The wall of bones is a scientific wonder. Paleontologist Earl Douglass began excavation here in 1909. Through the years, researchers identified and removed ten different types of dinosaurs from the quarry. Allosaurus, Diplodocus, and Stegosaurus, names that many kids easily say, are among those discovered, along with other animals such as crocodiles, turtles, and clams. Museums around the world display dinosaurs that were discovered here. To me, these fossils are more than museum objects. These remains of once-living animals provide a glimpse of our planet, 149 million years ago. They are young and old, predator and prey. They mated, raised their young, defended territories, fought for survival, and eventually died. Encased in rock, they reveal the ever-changing story of life.
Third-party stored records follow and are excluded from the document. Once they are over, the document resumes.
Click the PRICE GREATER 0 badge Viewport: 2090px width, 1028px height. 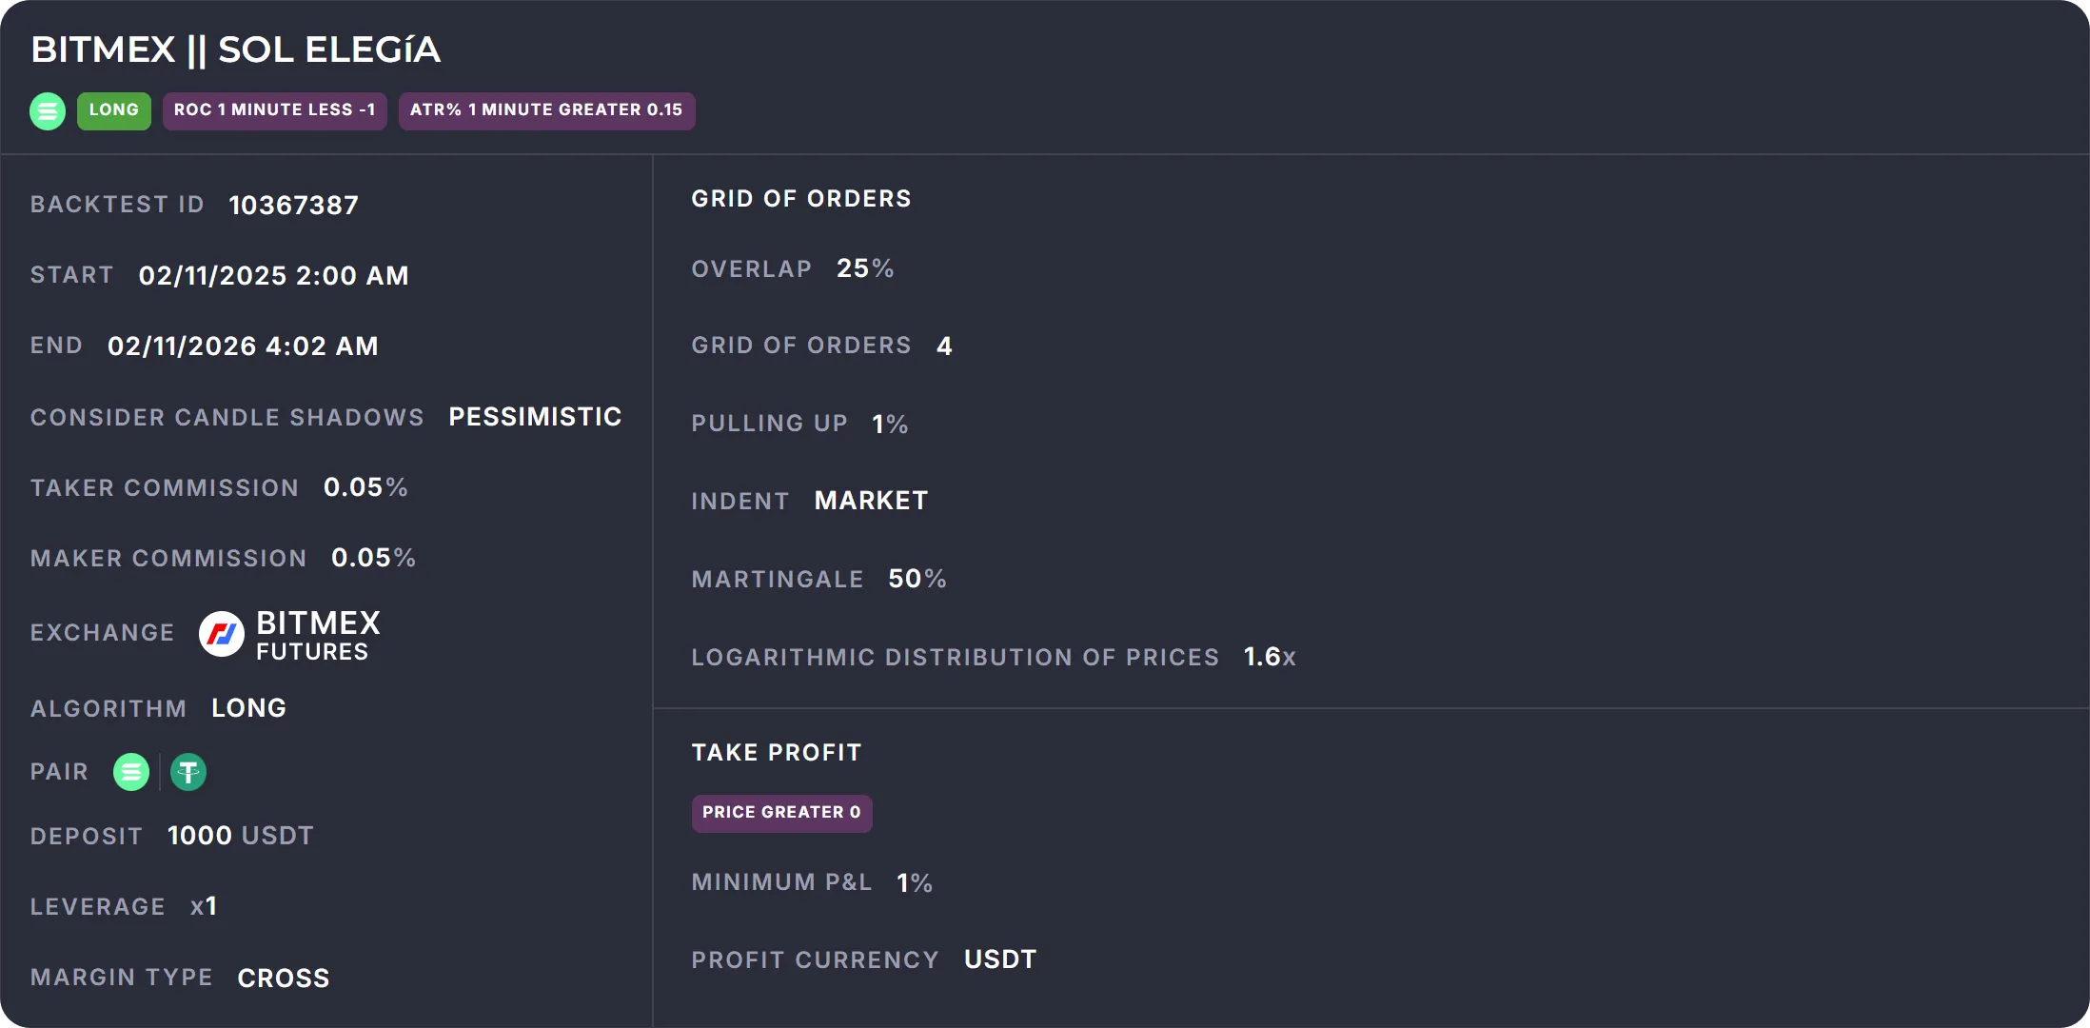click(x=781, y=813)
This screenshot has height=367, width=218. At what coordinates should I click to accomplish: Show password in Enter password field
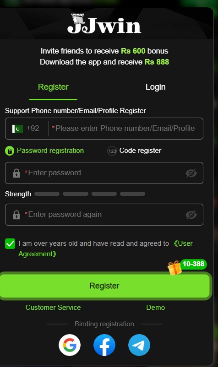pyautogui.click(x=191, y=173)
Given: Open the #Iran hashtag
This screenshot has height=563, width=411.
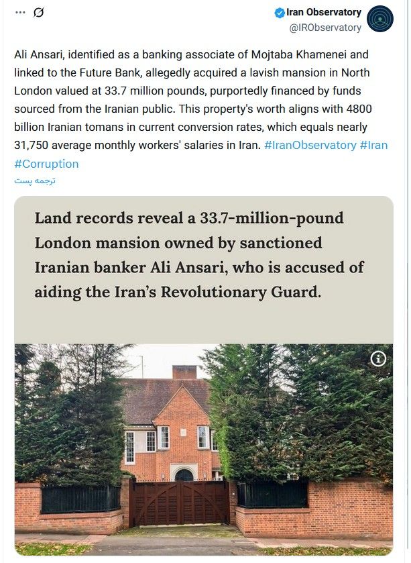Looking at the screenshot, I should coord(374,145).
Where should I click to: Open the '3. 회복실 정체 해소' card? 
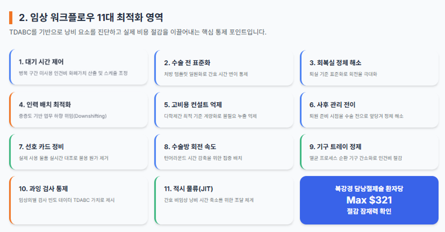click(369, 68)
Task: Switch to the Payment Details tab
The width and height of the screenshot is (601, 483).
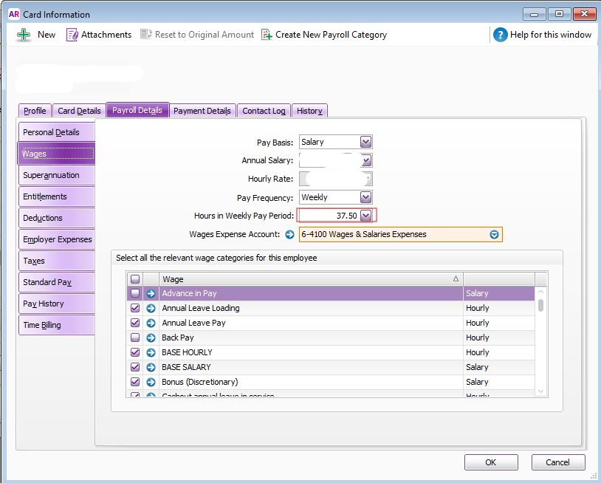Action: 202,111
Fossils are only part of the story at Dinosaur National Monument. The geologic processes that preserved and exposed the fossils also created a dramatic landscape where upturned layers of rock reach for the sky and gentle slopes plummet over cliffs into canyons filled with raging rivers.

The Green River enters the canyons through the Gates of Lodore. John Wesley Powell named this and other features when he first navigated these waters and mapped the territory. Downstream at Echo Park, the Yampa River, the last naturally flowing river in the Colorado River system, joins the Green. Plans surfaced in the 1950s to drown these canyons behinds dams, but conservationists fought them. Their efforts allow us to experience the adventure of rafting Dinosaur's rivers.
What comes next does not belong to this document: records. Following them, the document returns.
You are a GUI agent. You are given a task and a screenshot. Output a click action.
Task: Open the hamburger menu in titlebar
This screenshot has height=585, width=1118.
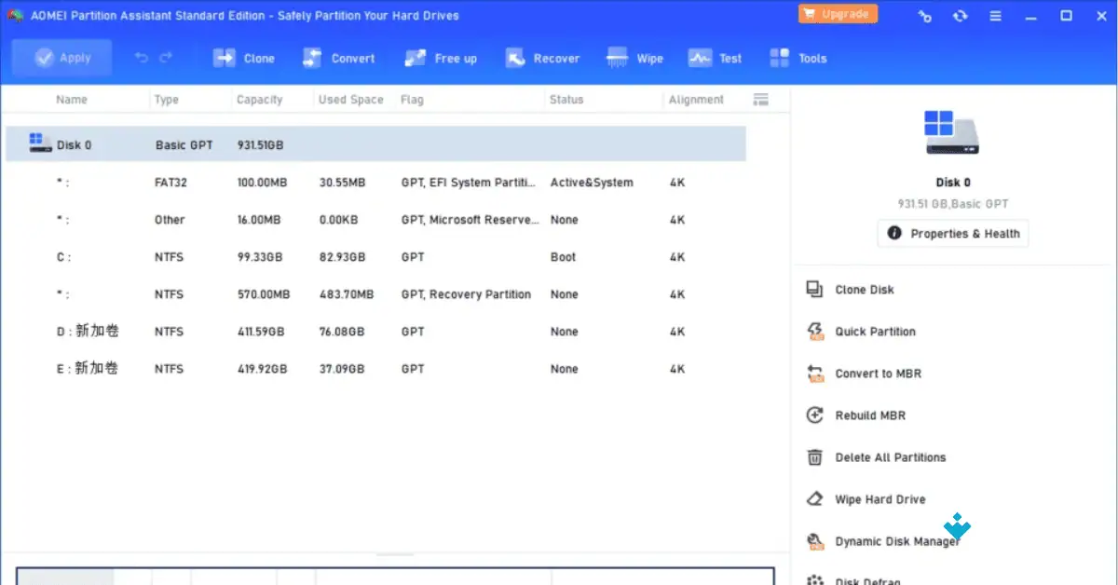[995, 15]
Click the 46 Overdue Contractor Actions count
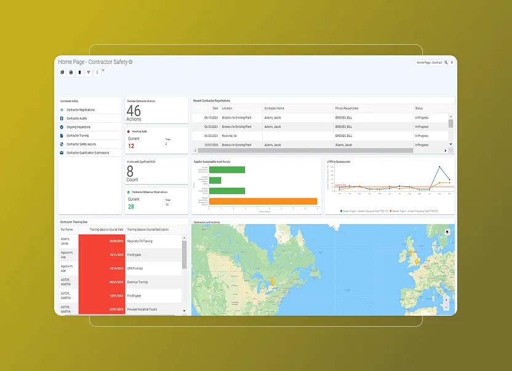512x371 pixels. 132,111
Though Dinosaur might seem like a remote, harsh place, traces exist of the many people who have lived here. Archeological sites reveal early human settlement beginning nearly 7,000 years ago. Petroglyphs and pictographs depict the work of the Fremont Culture, who inhabited the area around 1,000 years ago. Generations of the Ute tribe hunted deer and elk along the rivers and ridges. More recently, homesteaders, ranchers, and even outlaws called this place home.

Dinosaur is also home for many modern-day plants and animals. The rivers, the range of elevations, and the meeting of the Colorado Plateau and the Rocky Mountains support a diversity of life. Prairie dogs and peregrine falcons, mule deer and moose, black bears and bighorn sheep, coyotes and cougars are all residents.

When you visit Dinosaur, you will no doubt marvel at the fossils, but be prepared to discover even more. Take a hike on the Sound of Silence trail, a scenic drive on the Harpers Corner Road, or sit underneath a shade tree beside Josie's homestead. Perhaps you'll find yourself saying “wow” over and over again.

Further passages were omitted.